Originally posted by: skyking
Mom has finally found peace at 12:25 AM. My sisters said she would make it past midnight and that was important to them.
I believe it was important to Betty, and that it was her final act of will on this earth. It's just a belief I choose to hold.
Our bodies can be broken and will eventually wither away, but our spirit, like your Mom's, lives on in all the people whose lives we have touched and inspired while we were here.
Any one of us alone may seem laughably inconsequential. We come and go - 80 short years or so - in an
eyeblink in the multi-millennial scheme of things, but linked over generations by bonds of family and friendship, we DO make a difference.
Men most of us don't know stormed ashore at Normandy beach knowing they would most probably die so that we can now sit here with our 'puters and ipods and bitch about the rising price of gas.
We owe each other EVERYTHING. No man is an island. Only in family and community do we prevail.
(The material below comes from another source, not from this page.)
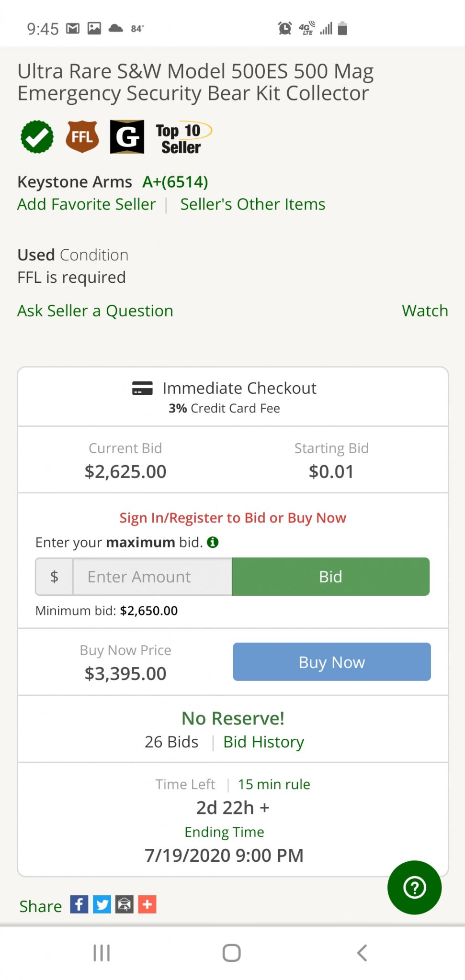The height and width of the screenshot is (980, 465).
Task: Open Ask Seller a Question
Action: pos(95,311)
Only in family and community do we have even the slightest chance of doing so.
Perhaps the greatest act of blind, defiant courage and faith is that of a mother giving birth, bringing a helpless, squalling baby into this world of random cruelty and ignorant, deadly bigotry.
You and I are that baby.
This life has what meaning we give to it. Whether it has any other meaning at all can't be proven by logic and is best left to the realm of faith.
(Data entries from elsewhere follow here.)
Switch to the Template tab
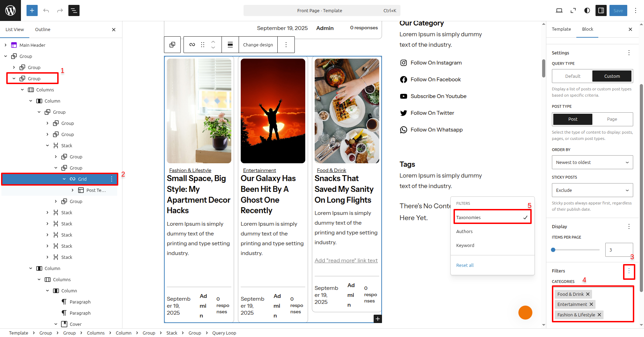This screenshot has width=644, height=337. pos(561,29)

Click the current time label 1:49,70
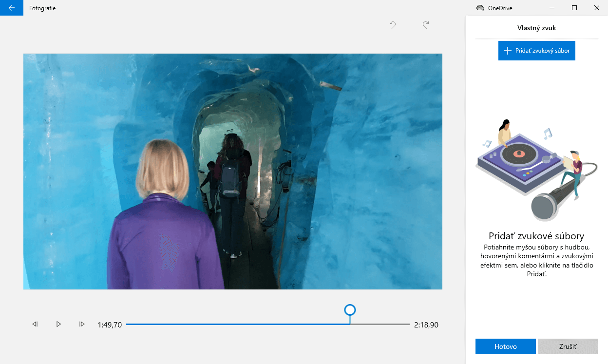pos(110,325)
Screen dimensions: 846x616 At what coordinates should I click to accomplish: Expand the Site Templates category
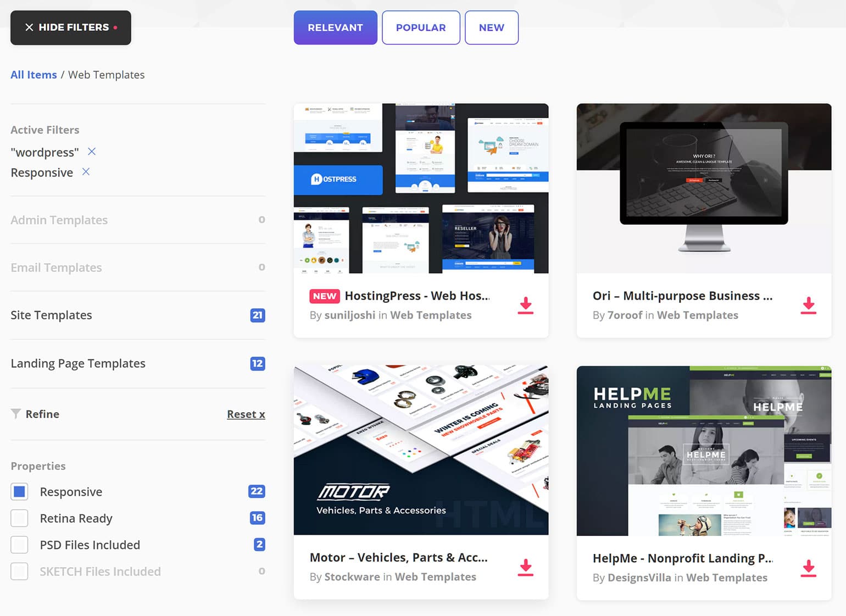[51, 315]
I have that faith. It can't be argued one way or the other, it is simply my choice.
Nothing quite surpasses a mother's fierce, protective love for her young. It is one of the ugliest tragedies of all for a mother to outlive one of her own, to have to bear helpless witness to the death of a life that for nine long months before it could even breath on its own lived and breathed within her, that suckled at her teat thereafter, drawing its life's nourishment literally from within her.
That is a tragedy that can break part of even the strongest spirit.
But your Mom had one last act of love and protection and defiance within her, Kelly, and kept her broken body breathing a full 25 minutes past midnight, that her family might forever be able to separate her death from your brother's death, that one deep sadness might not forever compound another.
This I believe. It is just my belief. But faith in the face of tragedy is what can keep us going.
My Dad died at age 89. He had an indomitable will. His very last act of will was, I believe, similar to your Mom's.
He kept it largely hidden from me, but he was slowly losing his capacities to senile dementia. Afterwards, I found the long, detailed lists he'd make each night to guide him through the next day.
He drove to his doctor, who then apparently scolded him for driving. Enraged, he stormed out, only to be found a couple of hours later wandering around the parking lot. They institutionalized him against his will, and for an entire week, he refused to give them my contact info because he didn't want me involved.
Finally, they got hold of me and I made plans to fly down and bring him back to live with me. We both knew this would be a great challenge for both of us. We are, uhhhh, way too much
alike.
He was completely lucid in our phone conversations, as he always had been, but the one thing he kept asking is if he would have his own bathroom, my one clue to the onset of his dementia.
My father was a very proud man, and crusty, to say the least, but I loved him and he loved me and we both were secure in that knowledge. Our last words to each other on the phone that night were, "I love you, Dad" and "I love you, son."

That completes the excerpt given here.